Selasa, 25 November 2008

Riba & Bunga Bank

A. Riba

Riba yang berasal dari bahasa Arab artinya tambahan (ziyadah, Arab/addition, Inggris), yang berarti : tambahan pembayaran atas uang pokok pinjaman.

اَلرِّبَـافيِ الشَّرْعِ هُوَ فَصْلٌ خَـالٍ عَنْ عِوَاضٍ شُرِطَ ِلاَحَدِالْـعَاقِدِيْنَ

Kelebihan/tambahan pembayaran tanpa ada ganti/imbalan yang disyaratkan bagi salah seorang dari dua orang yang membuat akad / transaksi.

Ada yang membedakan antara riba dan rente/bunga seperti bahwa riba adalah untuk pinjaman yang bersifat konsumtif, sedangkan rente/riba untuk pinjaman yang bersifat produktif.

Adapun dampak akibat praktek riba itu antara lain ialah :

1. Menyebabkan eksploitasi (pemerasan) oleh si kaya terhadap si miskin

2. Uang modal besar yang dikuasai oleh the haves tidak disalurkan ke dalam usaha-usaha yang produktif, misalnya pertanian, perkebunan, industri, dan sebagainya yang dapat menciptakan lapangan kerja banyak, yang sangat bermanfaat bagi masyarakat dan juga bagi pemilik modal sendiri, tetapi modal besar itu justru disalurkan dalam perkreditan berbunga yang belum produktif.
§ §
### Uraian Tugas:
Menurut teks tentang riba dan bunga bank, apa arti kata riba yang berasal dari bahasa Arab? Materi ini diambil dari sumber yang berbeda.

### Daftar Data:
§ §
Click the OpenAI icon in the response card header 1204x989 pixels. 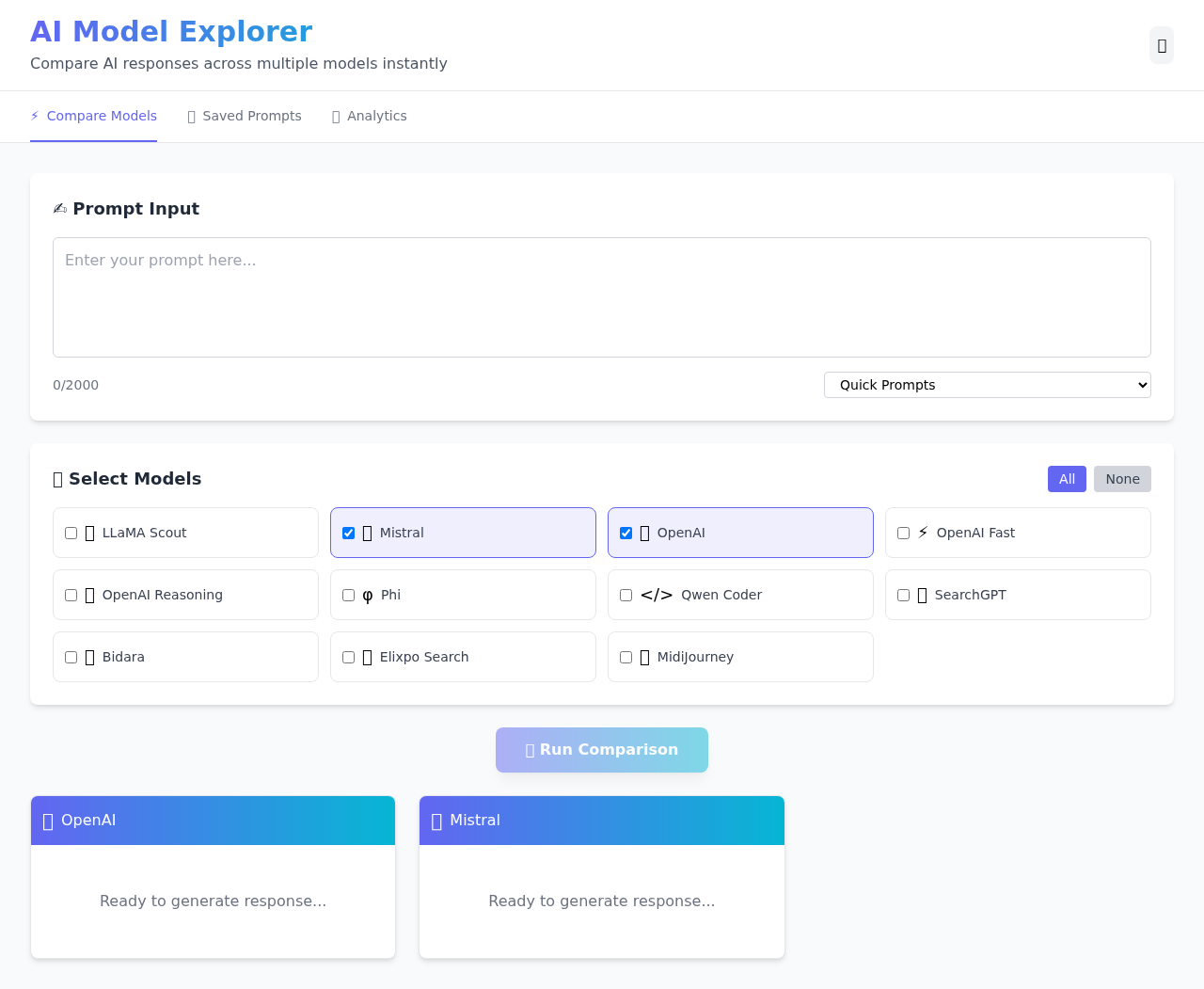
§ §
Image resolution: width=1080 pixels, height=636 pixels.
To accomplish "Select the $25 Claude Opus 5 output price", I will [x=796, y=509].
§ §
### Penyelesaian Soal:
Riba artinya tambahan (ziyadah), yaitu tambahan pembayaran atas uang pokok pinjaman.